Queman en la mente, arden en la lengua pidiendo a gritos que las resuelvas haciendo las preguntas que asustan. Se pegan a la piel como un lastre pesado que, por mucho que pretendas deshacerte de él, es tan molesto como invisible. Porque a veces las cosas que no se ven son las más pesadas.

Un simple gesto, una palabra, un silencio. Todos capaces de arrasar con aquello que creías seguro y que de repente te demuestran que en cualquier momento puede variar. Como el hecho de que anoche Gianni me diese la espalda tras plantarme un beso ausente en los labios. El vacío en su mirada esta mañana cuando desayunábamos en su cocina o el trayecto en su coche, reinado por el silencio, cuando me acercó a mi apartamento.

Teo diluye mi monólogo interior al entrar en el despacho que me han asignado, lanza una carpeta de nuevos pisos en venta al escritorio sin pronunciar palabra y da un portazo al salir del habitáculo rodeado de cristaleras desde las que puedo observar qué ocurre en la oficina entera de Blupiso. Ni siquiera me molesto en prestarle atención a su irritable presencia aquí.
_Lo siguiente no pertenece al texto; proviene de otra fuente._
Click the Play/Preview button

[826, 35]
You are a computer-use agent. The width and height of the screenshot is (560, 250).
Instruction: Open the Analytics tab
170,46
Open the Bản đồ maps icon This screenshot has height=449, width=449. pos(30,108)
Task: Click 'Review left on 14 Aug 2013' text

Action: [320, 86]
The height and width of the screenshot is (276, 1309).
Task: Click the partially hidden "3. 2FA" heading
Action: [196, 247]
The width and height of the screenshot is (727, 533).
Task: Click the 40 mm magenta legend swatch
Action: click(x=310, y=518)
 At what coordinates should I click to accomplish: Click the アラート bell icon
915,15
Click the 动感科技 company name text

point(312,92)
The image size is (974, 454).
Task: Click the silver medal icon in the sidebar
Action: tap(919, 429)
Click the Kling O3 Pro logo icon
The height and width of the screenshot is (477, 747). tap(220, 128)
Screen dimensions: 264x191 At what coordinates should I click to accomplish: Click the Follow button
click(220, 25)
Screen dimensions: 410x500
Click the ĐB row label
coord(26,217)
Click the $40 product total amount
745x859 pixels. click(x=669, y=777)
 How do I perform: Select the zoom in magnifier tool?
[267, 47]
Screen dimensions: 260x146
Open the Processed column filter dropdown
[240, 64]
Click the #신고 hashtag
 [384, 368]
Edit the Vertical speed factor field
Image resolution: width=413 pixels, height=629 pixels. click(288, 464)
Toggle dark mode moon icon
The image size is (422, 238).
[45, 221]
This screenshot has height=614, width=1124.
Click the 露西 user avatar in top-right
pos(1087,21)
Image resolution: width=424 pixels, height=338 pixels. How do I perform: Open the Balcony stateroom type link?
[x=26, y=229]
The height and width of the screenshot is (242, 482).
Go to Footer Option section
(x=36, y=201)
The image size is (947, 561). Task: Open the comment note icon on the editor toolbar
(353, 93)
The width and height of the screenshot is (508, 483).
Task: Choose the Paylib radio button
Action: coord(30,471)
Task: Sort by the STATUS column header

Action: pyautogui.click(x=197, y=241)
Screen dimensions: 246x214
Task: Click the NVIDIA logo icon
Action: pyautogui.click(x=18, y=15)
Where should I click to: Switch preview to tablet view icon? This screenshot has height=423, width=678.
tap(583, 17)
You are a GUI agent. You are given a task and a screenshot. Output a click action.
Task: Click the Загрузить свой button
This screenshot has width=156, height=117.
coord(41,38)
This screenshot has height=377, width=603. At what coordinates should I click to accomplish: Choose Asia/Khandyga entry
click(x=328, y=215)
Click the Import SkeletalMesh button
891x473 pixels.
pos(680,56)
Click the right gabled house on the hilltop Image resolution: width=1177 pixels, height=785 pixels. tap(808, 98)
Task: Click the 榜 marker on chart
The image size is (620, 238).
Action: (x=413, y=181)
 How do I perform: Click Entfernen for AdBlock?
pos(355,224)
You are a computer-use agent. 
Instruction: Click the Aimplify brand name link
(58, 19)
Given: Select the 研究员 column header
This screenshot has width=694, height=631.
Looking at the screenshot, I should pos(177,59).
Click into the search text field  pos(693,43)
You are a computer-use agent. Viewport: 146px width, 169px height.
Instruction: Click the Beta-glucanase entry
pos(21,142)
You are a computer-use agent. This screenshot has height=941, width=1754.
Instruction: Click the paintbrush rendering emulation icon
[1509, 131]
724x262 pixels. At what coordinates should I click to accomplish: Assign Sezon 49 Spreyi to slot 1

De lo contrario, tendría los nervios en punta todo el día. Si le preguntaran a la Anna Holloway de hace unos meses cómo ha sido su primer día tras la vuelta a la rutina, con el puesto que tanto había soñado durante años, habría respondido ensimismada que esto es «empezar por lo alto».

Me río cínica para mis adentros.

No sé en qué momento concreto ha sucedido, pero detesto esta oficina. Detesto la relación superficial que tengo con mis compañeros. Detesto sus miradas obscenas, las mismas en las que antes me recreaba. Me ajusto la falda a los muslos, me recoloco la camisa blanca bajo la americana y me despido de ellos dando por finalizada mi jornada de hoy. Las calles, repletas de adornos de Navidad, están enfrascadas en la monotonía gris de Madrid. No hay colores ni emociones.

O quizá sea yo, que desde anoche tengo una espina clavada en el estómago.

En cuanto diviso a las chicas en una mesita del fondo de la cafetería en la que hemos quedado para merendar después del trabajo, me sumerjo en sus abrazos. Amber sonríe enseñando los dientes y Ellie gruñe porque tiene demasiado frío y los dueños del local no están dispuestos a pagar más por encender la calefacción. A pesar de que estaba deseando tomarme un café con ellas, entre risas y anécdotas que me hiciesen desconectar de lo gris que se ha tornado el día de hoy, no lo consigo.

No me saco de la retina los ojos de Gianni, ahogados en sombras. No me quito del corazón la sensación de que nuestro reencuentro debería de haber sido... distinto. ¿Esperaba más? Puede ser. Las expectativas nunca son buenas. Y admito que esta vez las tenía altas. Por los recuerdos, por el vértigo que me causaba la mera idea de regresar a sus brazos. Puede que la realidad que yo tenía en mi cabeza fuera una mera ilusión, que lo real sea distinto a todo lo que hemos vivido hasta el momento juntos. Sencillamente, porque todo lo que hemos vivido siempre estuvo disfrazado de mentiras.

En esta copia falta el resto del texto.